SQL Server Monitoring for all Availability Groups


By:   |   Updated: 2020-12-24   |   Comments   |   Related: More > Availability Groups


Problem

Some organizations rely on SQL Server AlwaysOn Availability Groups (AG) and knowing the status for all Availability Groups in your organization can be quite helpful, especially if there are any issues.  During my time as a SQL Server DBA, I have faced rounds of patching sessions that require back and forth failovers of the AGs to reduce the downtime as much as possible. During these sessions, I've always wanted an easy way to know if all the AGs are healthy so that the overall work can be done as quickly as possible. To achieve that, I have come up with a solution that can be easily implemented in your own environment to have vital information about all the Availability Groups under your supervision.

Solution

I will present a PowerShell script that will collect information about all the Availability Groups, Availability Replicas, and Availability Databases spread across the entire database infrastructure.

Prerequisites

In order to use this module, you'll need the following:

  • Create the core objects found here.
  • In addition to the core objects from the link above, this particular module will require the objects deployed by the module called Get-MSSQL-Instance-Values. Why? The core database objects revolve around a central master server list that can be used to promote several other modules which have also been published on MSSQLTips.com. So, with this in mind, the central solution must consider all the instances under your support. This can go from SQL Server 2000 all the way to SQL Server 2019; however, let's remember that Availability Groups is a technology that was introduced in SQL Server 2012. If you have a bunch of instances below 2012, it would be a complete waste of time to try to build an Availability Groups inventory by attempting to find any information from those instances. This is where the Get-MSSQL-Instance-Values module comes into play. I can limit the subset of instances to traverse by selecting only those >= 2012.
  • Here's a screenshot of what the execution of the script looks like if you don't have the objects loaded from the Get-MSSQL-Instance-Values module:
instance values

Database Objects

For this particular module, several tables will be created.

Notice the structure of the tables so you that can get an idea of what data will be stored in each.

If you want to add/remove things, make sure to adjust the respective structures within the PowerShell script and adapt the respective logic that will handle what you want to modify.

This solution was tested in a traditional on-premises Windows Server setup.
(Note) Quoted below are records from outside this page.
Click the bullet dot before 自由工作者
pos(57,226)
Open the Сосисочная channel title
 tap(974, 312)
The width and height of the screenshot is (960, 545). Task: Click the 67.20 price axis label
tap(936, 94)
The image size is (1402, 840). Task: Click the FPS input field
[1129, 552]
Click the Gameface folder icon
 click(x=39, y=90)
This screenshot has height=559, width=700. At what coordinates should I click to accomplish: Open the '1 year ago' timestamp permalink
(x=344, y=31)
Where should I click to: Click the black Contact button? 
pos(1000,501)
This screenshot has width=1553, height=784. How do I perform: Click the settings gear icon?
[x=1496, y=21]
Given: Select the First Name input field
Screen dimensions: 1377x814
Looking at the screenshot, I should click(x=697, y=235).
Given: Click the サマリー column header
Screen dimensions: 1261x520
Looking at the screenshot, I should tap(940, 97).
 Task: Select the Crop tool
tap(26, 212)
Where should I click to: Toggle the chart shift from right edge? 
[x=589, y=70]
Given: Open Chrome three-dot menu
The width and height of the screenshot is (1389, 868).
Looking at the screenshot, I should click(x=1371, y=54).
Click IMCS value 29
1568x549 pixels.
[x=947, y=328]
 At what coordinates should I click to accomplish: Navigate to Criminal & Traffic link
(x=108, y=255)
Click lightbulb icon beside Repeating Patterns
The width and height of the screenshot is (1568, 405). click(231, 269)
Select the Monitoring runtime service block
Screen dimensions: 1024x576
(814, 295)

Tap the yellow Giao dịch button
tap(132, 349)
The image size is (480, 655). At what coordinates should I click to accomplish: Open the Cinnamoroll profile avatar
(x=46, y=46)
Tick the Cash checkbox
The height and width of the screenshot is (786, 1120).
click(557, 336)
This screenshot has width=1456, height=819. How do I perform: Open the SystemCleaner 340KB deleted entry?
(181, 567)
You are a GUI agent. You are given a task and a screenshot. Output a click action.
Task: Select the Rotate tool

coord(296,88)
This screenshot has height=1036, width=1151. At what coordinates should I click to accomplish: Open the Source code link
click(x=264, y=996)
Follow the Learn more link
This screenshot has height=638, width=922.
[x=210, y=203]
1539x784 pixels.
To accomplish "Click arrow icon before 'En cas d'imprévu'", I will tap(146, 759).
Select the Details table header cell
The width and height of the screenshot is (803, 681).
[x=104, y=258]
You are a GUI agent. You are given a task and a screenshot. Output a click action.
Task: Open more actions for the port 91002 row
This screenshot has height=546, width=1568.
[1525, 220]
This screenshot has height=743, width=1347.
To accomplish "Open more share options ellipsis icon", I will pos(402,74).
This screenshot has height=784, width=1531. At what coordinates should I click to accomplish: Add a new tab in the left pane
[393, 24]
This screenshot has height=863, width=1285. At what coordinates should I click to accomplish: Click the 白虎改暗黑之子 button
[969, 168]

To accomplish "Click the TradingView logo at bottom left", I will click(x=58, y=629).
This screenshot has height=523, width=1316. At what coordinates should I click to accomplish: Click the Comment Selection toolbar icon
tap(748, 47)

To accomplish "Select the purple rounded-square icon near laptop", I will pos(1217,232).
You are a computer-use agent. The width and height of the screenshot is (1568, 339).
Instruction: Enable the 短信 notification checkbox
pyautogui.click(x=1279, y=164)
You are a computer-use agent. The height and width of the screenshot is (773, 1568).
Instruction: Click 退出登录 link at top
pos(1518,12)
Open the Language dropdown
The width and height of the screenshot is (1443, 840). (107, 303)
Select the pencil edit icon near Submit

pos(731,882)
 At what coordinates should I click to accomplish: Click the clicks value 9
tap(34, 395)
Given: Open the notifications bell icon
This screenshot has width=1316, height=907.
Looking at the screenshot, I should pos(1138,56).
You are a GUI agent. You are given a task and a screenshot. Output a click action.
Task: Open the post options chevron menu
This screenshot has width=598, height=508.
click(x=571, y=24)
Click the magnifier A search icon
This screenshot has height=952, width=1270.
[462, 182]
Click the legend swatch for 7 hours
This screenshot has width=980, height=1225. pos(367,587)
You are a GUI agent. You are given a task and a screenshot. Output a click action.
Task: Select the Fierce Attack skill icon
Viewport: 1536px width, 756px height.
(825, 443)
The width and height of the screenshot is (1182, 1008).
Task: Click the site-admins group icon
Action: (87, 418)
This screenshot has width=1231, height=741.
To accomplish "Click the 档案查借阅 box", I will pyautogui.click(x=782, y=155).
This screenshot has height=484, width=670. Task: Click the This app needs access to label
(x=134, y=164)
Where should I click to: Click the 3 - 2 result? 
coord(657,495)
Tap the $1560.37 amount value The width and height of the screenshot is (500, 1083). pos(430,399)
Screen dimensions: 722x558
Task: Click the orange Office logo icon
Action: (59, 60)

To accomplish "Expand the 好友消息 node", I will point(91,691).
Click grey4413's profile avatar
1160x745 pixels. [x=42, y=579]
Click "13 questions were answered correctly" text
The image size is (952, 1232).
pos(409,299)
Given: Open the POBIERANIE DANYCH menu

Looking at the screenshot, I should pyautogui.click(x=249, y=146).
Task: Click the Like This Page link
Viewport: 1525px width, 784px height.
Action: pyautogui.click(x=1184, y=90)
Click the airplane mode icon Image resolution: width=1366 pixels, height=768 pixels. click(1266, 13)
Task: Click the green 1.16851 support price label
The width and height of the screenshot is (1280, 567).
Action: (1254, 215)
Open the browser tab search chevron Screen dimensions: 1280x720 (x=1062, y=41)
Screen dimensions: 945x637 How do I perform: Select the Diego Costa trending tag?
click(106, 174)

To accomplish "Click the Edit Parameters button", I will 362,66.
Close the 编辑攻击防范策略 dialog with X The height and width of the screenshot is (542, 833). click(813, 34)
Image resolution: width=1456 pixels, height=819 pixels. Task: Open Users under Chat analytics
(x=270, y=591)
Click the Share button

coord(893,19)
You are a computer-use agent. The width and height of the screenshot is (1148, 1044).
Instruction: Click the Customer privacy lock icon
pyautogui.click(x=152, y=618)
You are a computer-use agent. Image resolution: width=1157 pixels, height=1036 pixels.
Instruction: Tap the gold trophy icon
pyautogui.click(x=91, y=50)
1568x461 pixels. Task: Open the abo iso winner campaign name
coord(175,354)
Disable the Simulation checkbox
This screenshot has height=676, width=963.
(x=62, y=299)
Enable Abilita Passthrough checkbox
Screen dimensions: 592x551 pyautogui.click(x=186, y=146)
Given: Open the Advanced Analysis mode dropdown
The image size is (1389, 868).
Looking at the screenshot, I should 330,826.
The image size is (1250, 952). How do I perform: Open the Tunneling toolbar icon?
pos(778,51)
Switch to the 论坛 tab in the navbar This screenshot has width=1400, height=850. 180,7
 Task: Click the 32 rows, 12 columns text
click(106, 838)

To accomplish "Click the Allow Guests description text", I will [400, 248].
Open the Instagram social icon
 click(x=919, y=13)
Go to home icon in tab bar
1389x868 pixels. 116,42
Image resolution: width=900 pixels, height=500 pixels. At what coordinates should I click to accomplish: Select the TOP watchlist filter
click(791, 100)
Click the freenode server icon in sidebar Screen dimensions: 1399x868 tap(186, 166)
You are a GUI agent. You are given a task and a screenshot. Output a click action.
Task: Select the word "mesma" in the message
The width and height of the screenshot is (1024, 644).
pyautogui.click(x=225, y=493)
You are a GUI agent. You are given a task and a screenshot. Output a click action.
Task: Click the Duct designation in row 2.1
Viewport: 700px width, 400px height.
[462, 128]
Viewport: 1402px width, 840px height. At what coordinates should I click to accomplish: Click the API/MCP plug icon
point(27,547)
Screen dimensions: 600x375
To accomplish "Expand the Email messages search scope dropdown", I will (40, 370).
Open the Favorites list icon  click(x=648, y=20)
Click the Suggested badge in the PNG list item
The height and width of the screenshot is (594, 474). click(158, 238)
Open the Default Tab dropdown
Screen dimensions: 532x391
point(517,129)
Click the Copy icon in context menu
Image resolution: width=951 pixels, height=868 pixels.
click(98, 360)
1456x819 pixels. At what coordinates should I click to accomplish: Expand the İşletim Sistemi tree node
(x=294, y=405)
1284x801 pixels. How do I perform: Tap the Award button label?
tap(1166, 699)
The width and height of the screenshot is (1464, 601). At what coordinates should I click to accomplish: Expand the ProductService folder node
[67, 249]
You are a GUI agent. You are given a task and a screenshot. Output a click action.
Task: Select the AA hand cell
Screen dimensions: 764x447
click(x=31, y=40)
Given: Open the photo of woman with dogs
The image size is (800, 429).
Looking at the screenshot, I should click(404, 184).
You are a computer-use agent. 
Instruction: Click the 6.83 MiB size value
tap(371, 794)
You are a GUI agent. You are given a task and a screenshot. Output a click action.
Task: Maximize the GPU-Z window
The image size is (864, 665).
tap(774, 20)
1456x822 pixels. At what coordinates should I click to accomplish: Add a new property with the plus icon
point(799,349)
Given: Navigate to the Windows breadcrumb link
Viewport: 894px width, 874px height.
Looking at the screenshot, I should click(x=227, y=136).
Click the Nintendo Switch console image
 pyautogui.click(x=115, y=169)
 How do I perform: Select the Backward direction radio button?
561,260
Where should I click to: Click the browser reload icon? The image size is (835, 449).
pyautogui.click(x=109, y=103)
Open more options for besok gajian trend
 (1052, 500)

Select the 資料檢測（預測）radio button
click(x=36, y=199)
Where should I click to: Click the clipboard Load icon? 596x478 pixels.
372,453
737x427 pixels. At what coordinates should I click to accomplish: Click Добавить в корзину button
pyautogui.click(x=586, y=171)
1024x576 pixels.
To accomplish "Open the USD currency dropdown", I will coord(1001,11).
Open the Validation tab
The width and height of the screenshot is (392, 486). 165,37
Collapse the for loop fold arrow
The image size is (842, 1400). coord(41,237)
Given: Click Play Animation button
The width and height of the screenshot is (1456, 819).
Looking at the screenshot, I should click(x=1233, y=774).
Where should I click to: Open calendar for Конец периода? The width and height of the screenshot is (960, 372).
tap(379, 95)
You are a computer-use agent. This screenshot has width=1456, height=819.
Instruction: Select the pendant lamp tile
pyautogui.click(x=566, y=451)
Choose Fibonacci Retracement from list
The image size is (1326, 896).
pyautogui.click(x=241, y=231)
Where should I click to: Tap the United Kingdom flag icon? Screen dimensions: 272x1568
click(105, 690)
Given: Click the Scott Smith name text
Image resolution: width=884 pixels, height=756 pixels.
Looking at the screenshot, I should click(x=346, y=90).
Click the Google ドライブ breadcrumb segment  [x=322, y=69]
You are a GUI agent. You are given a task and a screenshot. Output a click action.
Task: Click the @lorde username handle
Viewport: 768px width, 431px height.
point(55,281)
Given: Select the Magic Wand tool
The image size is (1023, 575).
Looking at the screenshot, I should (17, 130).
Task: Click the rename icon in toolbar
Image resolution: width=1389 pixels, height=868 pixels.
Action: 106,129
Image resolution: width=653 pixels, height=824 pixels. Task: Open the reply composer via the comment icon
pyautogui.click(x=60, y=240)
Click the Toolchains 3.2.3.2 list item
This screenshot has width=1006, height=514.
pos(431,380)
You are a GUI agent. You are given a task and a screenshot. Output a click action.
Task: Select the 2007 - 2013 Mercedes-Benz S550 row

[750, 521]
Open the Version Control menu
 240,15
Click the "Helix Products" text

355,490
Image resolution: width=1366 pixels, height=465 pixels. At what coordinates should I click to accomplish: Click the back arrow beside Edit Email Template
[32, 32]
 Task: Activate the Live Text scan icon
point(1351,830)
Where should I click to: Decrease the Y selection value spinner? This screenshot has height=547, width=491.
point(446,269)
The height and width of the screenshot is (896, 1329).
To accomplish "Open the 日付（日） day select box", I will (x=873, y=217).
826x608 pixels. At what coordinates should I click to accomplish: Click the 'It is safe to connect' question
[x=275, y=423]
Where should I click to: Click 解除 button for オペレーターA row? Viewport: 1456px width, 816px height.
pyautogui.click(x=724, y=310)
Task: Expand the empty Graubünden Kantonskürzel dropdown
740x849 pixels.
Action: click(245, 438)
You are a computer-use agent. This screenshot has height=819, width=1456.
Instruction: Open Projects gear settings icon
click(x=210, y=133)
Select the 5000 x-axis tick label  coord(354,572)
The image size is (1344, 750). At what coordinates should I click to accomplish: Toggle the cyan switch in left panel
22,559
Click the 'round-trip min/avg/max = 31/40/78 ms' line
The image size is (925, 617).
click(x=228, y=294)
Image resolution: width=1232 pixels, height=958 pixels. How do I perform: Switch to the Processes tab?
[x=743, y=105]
If you'd like to add things like Availability Groups in Linux using Pacemaker, Availability Groups without a Failover Cluster (SQL 2017 and beyond), or something built in Azure, you might need to adapt the overall logic of the script to include those cases.

Tables

  • inventory.AvailabilityGroups
    • id: internal id used as Primary Key for the table.
    • group_name: the name of the Availability Group.
    • seeding_mode: the seeding mode for the Availability Group.
    • listener: the listener created for the Availability Group (if any).
    • listener_port: the port assigned to the listener (if any).
    • wsfc: the name of the Windows Failover Cluster housing the Availability Group.
    • health: the text description of the current health status of the Availability Group.
    • data_collection_timestamp: the timestamp value when the record was fetched from the instance.
  • inventory.AvailabilityGroupReplicas
    • id: internal id used as Primary Key for the table.
    • group_id: the id that ties to the table inventory.AvailabilityGroups
    • replica: the name of the SQL Server instance acting as replica of the Availability Group.
    • role: the current role of the replica (PRIMARY, SECONDARY).
    • replica_health: the current health status of the replica.
    • availability_mode: the current availability mode (SYNCHRONOUS/ASYNCHRONOUS COMMIT).
    • failover_mode: the current failover mode for the replica (AUTOMATIC/MANUAL).
    • connections_in_primary_role: states what types of connections are allowed to this replica when it is acting as primary.
    • connections_in_secondary_role: states what types of connections are allowed to this replica when it is acting as secondary.
    • seeding_mode: the current seeding mode for the replica.
    • endpoint_url: the name of the endpoint used to establish communication.
    • data_collection_timestamp: the timestamp when the information was fetched from the SQL Server instance.
  • inventory.AvailabilityGroupDatabases
    • group_id: the id that ties to the table inventory.AvailabilityGroups
    • database: the name of the Availability Database in the Group.
    • mdf_size: the current size (in MB) of the data file size.
    • ldf_size: the current size (in MB) of the log file size.
    • state: the current state of the database (SYNCHRONIZED, SYNCHRONIZING, etc.).
    • health: the current health status of the database.
    • primary_replica_id: the id that ties to the table inventory.AvailabilityGroupReplicas, to know which is the current replica acting as Primary.
    • data_collection_timestamp: the timestamp when the information was fetched from the SQL Server instance.

Important Note:

There will be times when you simply don't want to collect this information from all the registered instances you have in your Master Server List. To address this, simply modify the query text inside the variable $instanceLookupQuery within the PowerShell script and you should be good to go.

PowerShell Script

The PowerShell script that collects the information from each instance is called:

  • Get-MSSQL-AvailabilityGroups.ps1.

The script has some validations that will help you check if some key elements are missing for the script to run successfully. For instance, it will confirm that the inventory.MasterServerList table exists and that it has at least 1 active instance registered to be able to have something to work with.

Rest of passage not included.